Half a century later, there remains a lot of work to be done. Across the United States, violence against Native women has reached staggering rates. Recently, nine states approved legislation that would effectively outlaw demonstrations near pipelines, a measure which would make it easier for the government to target indigenous activists defending their land. And of course, there remains the issues of treaties, many of which continue to be broken or only partially lived up to by the U.S. government.

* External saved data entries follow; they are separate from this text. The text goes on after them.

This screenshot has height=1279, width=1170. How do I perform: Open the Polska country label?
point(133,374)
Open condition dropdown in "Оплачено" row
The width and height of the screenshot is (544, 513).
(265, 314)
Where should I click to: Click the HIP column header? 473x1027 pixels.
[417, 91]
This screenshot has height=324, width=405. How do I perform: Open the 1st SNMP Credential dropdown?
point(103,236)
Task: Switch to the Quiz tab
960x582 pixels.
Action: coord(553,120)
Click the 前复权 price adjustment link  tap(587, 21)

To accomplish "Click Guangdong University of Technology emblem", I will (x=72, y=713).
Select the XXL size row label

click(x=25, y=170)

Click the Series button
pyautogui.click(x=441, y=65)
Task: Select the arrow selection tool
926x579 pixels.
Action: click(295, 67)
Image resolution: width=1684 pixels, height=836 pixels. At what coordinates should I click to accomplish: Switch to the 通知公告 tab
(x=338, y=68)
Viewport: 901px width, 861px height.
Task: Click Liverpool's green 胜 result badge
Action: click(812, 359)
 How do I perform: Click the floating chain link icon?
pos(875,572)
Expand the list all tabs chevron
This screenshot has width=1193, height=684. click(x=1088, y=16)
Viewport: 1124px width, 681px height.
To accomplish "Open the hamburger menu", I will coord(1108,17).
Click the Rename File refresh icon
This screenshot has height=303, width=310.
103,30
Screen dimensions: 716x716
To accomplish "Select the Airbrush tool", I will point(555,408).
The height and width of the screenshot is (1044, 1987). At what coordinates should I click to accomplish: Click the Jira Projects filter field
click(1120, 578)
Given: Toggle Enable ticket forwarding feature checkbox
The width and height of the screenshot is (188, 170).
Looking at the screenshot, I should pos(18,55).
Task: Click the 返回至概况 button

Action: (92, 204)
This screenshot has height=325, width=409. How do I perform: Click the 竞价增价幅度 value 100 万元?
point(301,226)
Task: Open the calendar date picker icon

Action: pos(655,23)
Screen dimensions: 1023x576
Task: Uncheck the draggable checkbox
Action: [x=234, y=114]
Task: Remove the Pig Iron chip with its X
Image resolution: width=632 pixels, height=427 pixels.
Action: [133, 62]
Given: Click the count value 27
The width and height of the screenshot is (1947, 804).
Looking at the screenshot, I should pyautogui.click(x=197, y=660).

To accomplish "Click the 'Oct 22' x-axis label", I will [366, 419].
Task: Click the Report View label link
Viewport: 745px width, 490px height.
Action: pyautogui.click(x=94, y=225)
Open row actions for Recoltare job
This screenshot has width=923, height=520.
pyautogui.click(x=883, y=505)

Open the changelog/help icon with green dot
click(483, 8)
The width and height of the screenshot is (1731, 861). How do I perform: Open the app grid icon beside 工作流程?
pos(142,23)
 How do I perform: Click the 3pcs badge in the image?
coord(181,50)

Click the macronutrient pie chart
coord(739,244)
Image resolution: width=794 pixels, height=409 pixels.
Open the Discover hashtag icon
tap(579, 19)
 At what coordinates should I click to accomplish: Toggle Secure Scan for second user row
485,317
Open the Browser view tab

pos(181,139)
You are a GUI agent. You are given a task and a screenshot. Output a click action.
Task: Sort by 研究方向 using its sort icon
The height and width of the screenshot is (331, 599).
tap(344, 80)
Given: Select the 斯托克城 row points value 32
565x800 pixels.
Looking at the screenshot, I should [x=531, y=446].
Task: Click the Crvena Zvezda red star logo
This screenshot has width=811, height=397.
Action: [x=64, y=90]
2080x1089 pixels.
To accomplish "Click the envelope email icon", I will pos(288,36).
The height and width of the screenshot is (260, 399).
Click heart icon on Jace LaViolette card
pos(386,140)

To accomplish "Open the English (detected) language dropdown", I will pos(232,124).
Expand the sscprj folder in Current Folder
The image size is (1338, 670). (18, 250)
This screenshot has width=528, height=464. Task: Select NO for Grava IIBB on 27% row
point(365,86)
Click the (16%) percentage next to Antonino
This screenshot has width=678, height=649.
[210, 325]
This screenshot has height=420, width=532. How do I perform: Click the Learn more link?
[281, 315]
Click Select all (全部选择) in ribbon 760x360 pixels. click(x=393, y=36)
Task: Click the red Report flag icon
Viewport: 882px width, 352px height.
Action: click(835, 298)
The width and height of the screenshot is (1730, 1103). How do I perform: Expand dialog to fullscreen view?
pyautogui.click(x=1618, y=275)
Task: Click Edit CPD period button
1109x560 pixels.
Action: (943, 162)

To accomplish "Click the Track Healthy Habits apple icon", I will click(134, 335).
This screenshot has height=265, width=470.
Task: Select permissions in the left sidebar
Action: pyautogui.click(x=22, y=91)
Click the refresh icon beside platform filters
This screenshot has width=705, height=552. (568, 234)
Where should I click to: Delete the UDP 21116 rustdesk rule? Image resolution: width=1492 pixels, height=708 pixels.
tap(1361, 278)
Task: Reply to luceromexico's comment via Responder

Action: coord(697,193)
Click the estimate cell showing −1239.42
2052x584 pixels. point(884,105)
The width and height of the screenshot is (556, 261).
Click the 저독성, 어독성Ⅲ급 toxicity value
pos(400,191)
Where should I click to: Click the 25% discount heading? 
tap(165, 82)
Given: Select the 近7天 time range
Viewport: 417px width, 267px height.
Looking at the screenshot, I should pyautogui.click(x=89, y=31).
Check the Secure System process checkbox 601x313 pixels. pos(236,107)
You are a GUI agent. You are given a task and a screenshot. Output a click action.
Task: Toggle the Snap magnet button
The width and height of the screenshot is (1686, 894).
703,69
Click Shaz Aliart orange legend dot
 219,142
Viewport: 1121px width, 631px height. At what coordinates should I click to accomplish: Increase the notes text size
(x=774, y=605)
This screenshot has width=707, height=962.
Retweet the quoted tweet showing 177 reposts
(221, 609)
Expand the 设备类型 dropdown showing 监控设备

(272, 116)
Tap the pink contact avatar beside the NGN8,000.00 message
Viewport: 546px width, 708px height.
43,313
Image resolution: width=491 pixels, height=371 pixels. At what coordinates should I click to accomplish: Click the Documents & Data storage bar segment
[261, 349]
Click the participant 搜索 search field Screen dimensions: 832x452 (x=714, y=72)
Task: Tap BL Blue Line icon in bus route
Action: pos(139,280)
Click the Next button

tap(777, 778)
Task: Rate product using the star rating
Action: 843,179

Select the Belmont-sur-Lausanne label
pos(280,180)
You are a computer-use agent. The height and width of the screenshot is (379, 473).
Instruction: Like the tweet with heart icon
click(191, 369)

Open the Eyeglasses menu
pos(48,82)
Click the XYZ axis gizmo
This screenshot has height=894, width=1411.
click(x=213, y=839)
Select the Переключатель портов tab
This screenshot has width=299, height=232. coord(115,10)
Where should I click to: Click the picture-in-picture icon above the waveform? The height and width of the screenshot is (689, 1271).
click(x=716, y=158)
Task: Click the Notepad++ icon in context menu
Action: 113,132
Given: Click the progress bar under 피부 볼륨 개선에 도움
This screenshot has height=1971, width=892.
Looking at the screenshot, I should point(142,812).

And yet the spirit of Alcatraz lives on.

Today, UrbanRezLife is a community activist and artist living in San Francisco. She is still teaching herself not to let anyone diminish her story. “As a child, I was surrounded by people who were doing the most beautiful work,” UrbanRezLife said. “They taught me to always be there for your people. Even if all you can do is be the person to make the coffee — be that person. There’s no role too small.”

Ever since 1975, several thousand indigenous people have gathered on Alcatraz each year for Unthanksgiving Day, a ceremony that commemmorates the occupation while celebrating indigenous survival in the face of colonization and genocide.

In 2016, protests erupted at the Standing Rock reservation in North Dakota, due to a proposed pipeline that would corrupt the water and cross ancient Sioux burial grounds. Many veterans of the Alcatraz occupation traveled across the country to show their support. Among them was UrbanRezLife, who found herself overwhelmed by “the beauty of being a part of something from the beginning.”

“When I was a kid, I watched the ancestors fighting for treaties and land, and the sovereignty of our nation,” she said, struggling to hold back tears. “Now here we are, all these years later. We’re still fighting — but we’re fighting stronger than we fought before.”